After the two World Wars British woods were badly depleted, so The Forestry Commission was set up. The first thing they did for a short term solution was to plant fast-growing pine plantations using non-native varieties. Conifer trees, however, die off completely when they’re chopped down, so evergreen foresters have to continually plant new trees. But with broad-leaved trees the stump doesn’t die, it sends up vigorous new shoots which become new trunks around the ‘stool’ of the felled tree. The process of cutting causes the tree to defer its ageing process and start off again as a new tree.
Our clever ancestors knew this. They had been coppicing woodland since Neolithic times. They discovered that the different widths of trunk produced by coppicing methods could be put to many uses including house building and fence making. Broad leaved trees like oak, hazel, sweet chestnut and lime were used, in short all the old native UK trees.
With the advent of cheap coal in the 19th Century there was no money in coppicing anymore and rural workers moved to the cities. Coppiced woods grew and became ‘over stood’ and today we can detect remnants of coppicing on old broad-leaved trees. But no skill is entirely lost, and our collective need to re-discover sustainable ways of living is leading many people to re-learn coppicing.
Short Rotation Coppicing (SRC) using Willow is one of the more popular methods as willow is fast growing. According to thewillowbank.com one good acre of coppiced woodland can produce about 5 tonnes of firewood a year on a 5 year rotation. People never agree on this – just take a look at the various forums. But let’s say this is a reasonable estimate. This means you divide the wood into fifths, plant willow, wait five years and then harvest one fifth (5 tonnes of wood) every winter. After five years the fifth you started with is ready to harvest again.
If you want thinner willow branches an acre can produce a larger yield. The nearer together the trees are planted the thinner the stems.

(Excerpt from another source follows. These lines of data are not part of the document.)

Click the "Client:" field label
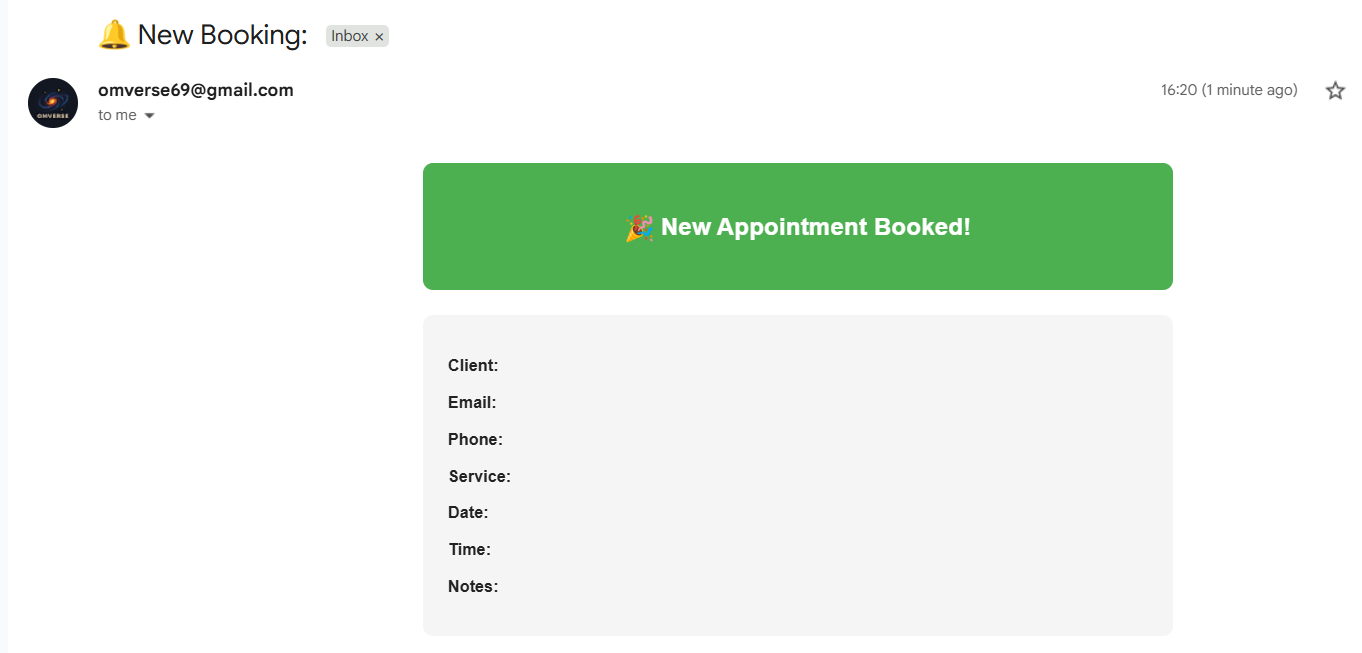 tap(473, 366)
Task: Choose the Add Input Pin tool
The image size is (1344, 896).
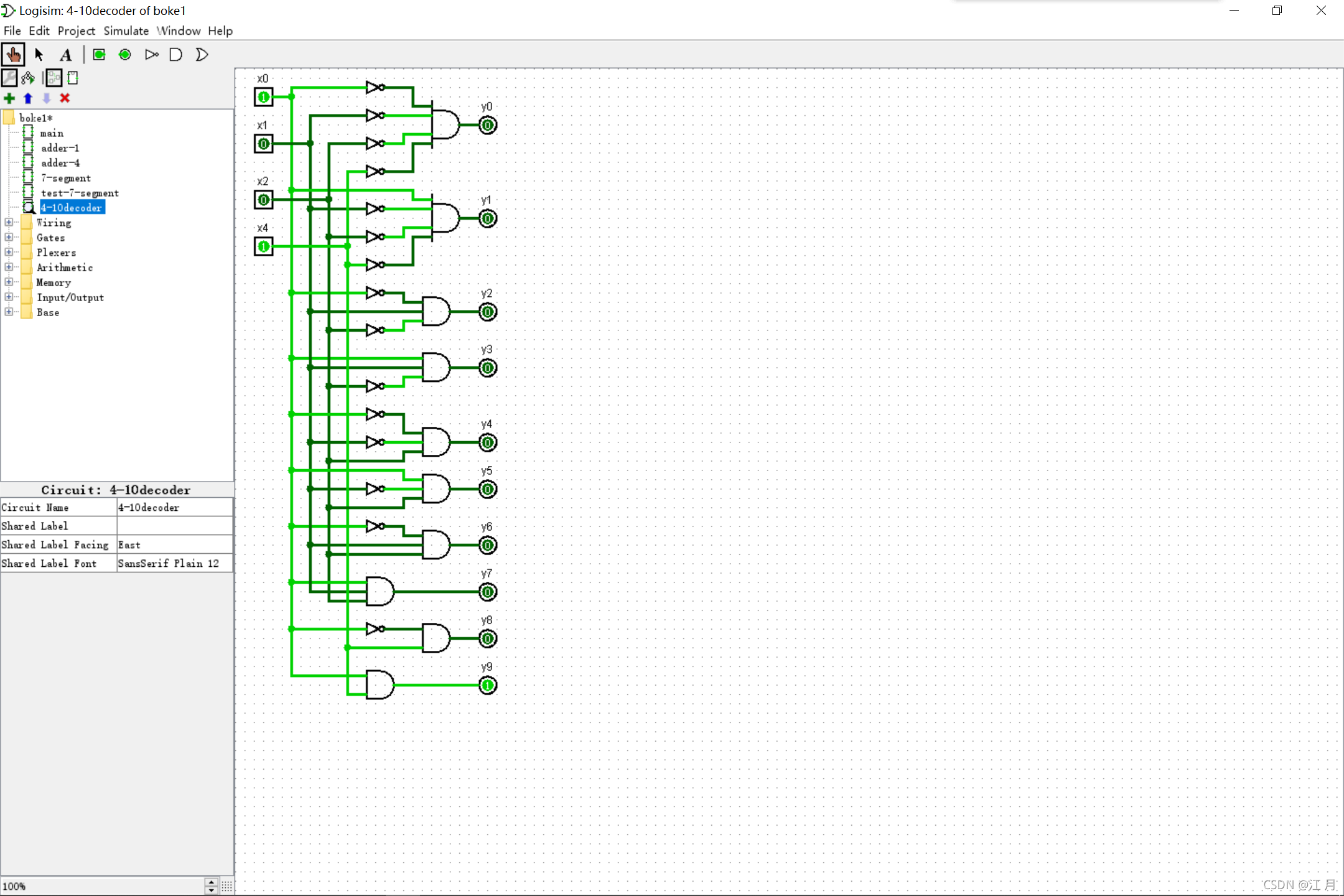Action: point(99,55)
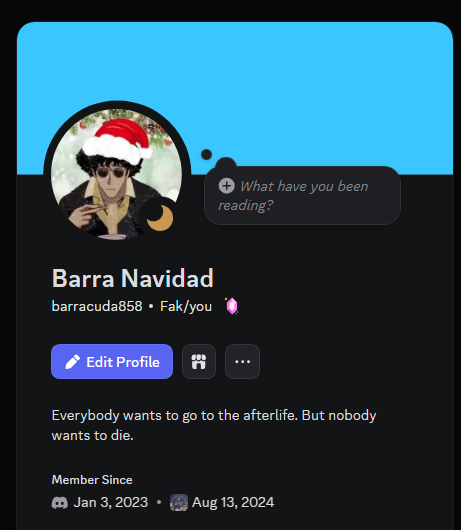Open Edit Profile

112,362
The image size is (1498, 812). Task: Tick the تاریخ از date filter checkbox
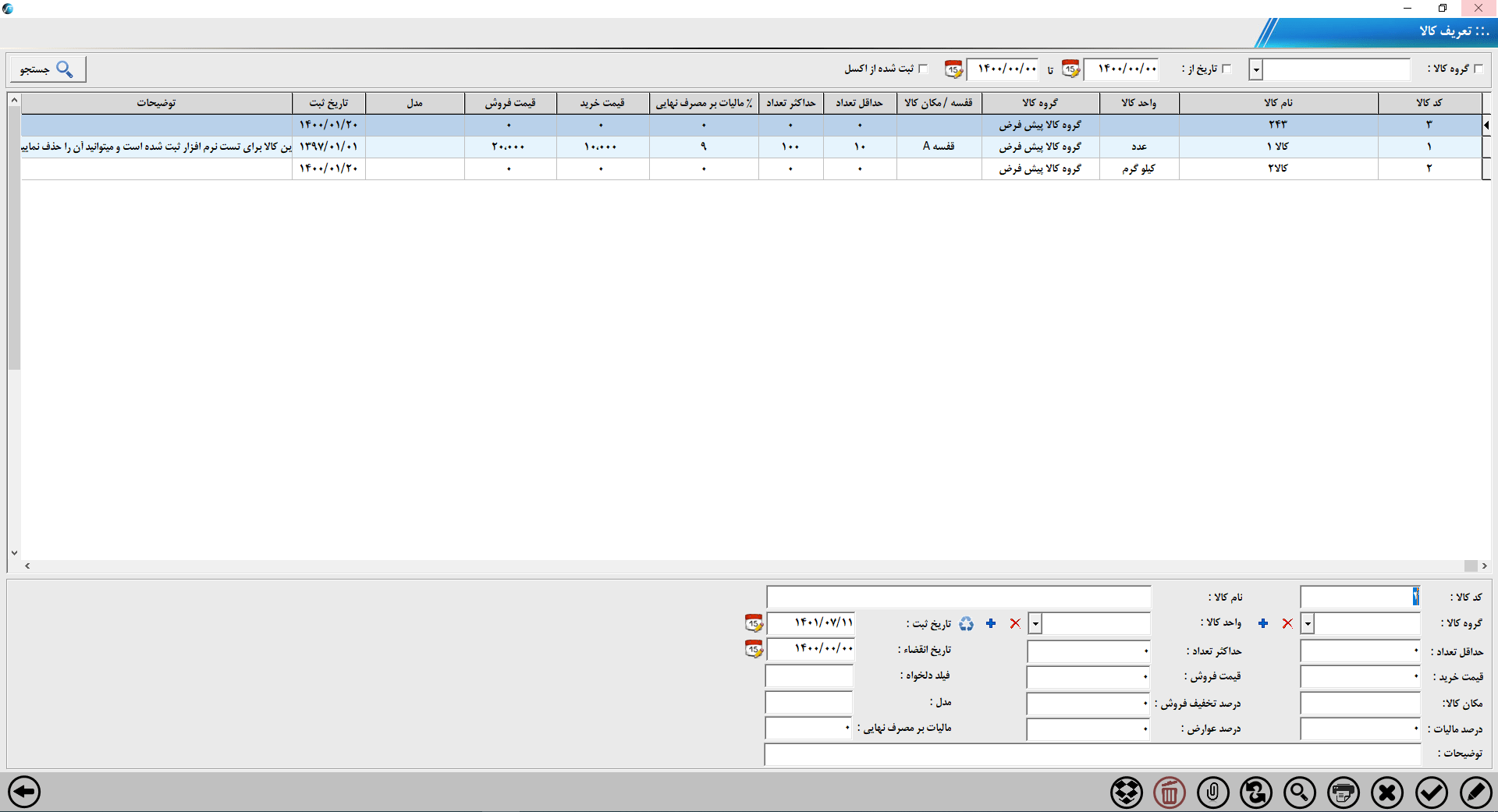(x=1226, y=69)
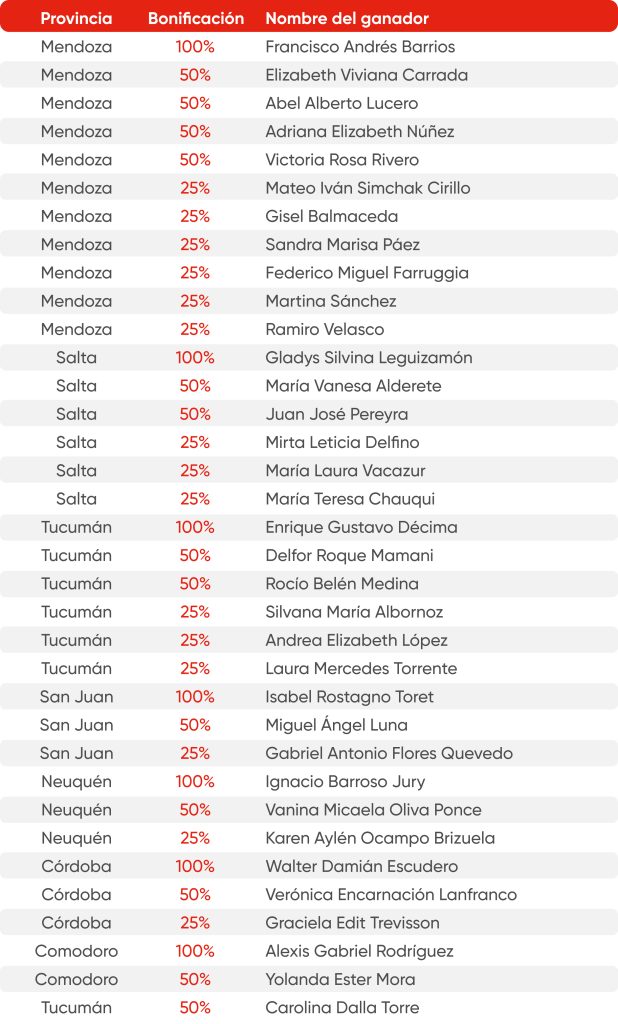The width and height of the screenshot is (618, 1024).
Task: Click the 100% value for Gladys Silvina Leguizamón
Action: tap(195, 358)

For firewood one meter between each tree will encourage optimum thickness, nearer together than this and you will be making fences or baskets.
So how much wood does the average household use? That question is a string-length one but, according to thewillowbank.com again, a small sitting room stove in a well-insulated cottage might use 1-2 tonnes a year of seasoned wood, but an Aga heating a big draughty house complete with radiators and hot water tank might use as much as 10 tonnes a year. The average household will be somewhere between these figures. So if you want to make a living at coppicing beyond personal use, increase the acreage accordingly.
There are growing numbers of people buying small plots of woodland for their own needs. Burning wood is carbon neutral – what you burn in your stove releases the same carbon atoms into the atmosphere as the plant used to grow. Unlike coal or oil which takes millions of years to ‘grow’ and so when it’s burned releases all those years of carbon into the atmosphere.
Some people think, erroneously, that burning firewood is depleting our woodlands, but the truth is the more we use wood for heating the more we produce a market for sustainable woodland and the more native woodlands will thrive. It seems then that the future of sustainability lies in our older traditions.